Identification of the structural elements of amphotericin B and other polyene macrolide antibiotics of the hepteane group influencing the ionic selectivity of the permeability pathways formed in the red cell membrane.

The selectivity of the transmembrane permeability induced by polyene antibiotics was studied in human erythrocytes and related to the hemolytic potency of the drugs. The selectivity induced was differently, dependent on the antibiotic structure in aromatic (vacidin A, gedamycin) and nonaromatic heptaenes (amphotericin B, candidin). Aromatic heptaenes were more effective than nonaromatic in inducing permeability to K+. For both groups of antibiotics, permeability to K+ was not affected by substitution at the carboxyl group but important differences in the induction of permeability to H+, OH- and Cl- were found.
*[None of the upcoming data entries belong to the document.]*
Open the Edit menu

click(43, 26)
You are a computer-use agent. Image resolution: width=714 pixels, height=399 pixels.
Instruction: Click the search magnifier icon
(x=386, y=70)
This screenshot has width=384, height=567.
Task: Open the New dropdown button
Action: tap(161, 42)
The strongly hemolytic aromatic heptaenes vacidin A and gedamycin exhibited much higher protonophoric activity than the nonaromatic ones: amphotericin B, and candidin. The protonophoric properties of aromatic heptaenes were related to the presence of a free carboxyl group in the antibiotic molecule. Indeed the esterification or amidation of the carboxyl group of vacidin A or gedamycin eliminated the ability of the antibiotic to increase H+ conductance and consequently diminished their hemolytic activity to an important extent. Both groups of antibiotics differed also in the efficiency of anion permeability induction. Only unsubstituted aromatic heptaenes, at high concentration, induced Cl-/OH- exchange and conductive flux of Cl- in a concentration-dependent manner. Substitution at the carboxyl group of vacidin A or gedamycin eliminated this property. Amphotericin B as well as its carboxyl-substituted derivatives formed a pathway characterized by low K+ over Cl- selectivity, whatever the concentration. The hemolytic activity, related to K+ permeability increased by heptaenes was dependent on simultaneous increase of the permeability to anions, and net KCl influx. Carboxyl-substituted derivatives of aromatic heptaenes presenting a remarkably high selectivity for K+, had consequently a very poor hemolytic activity.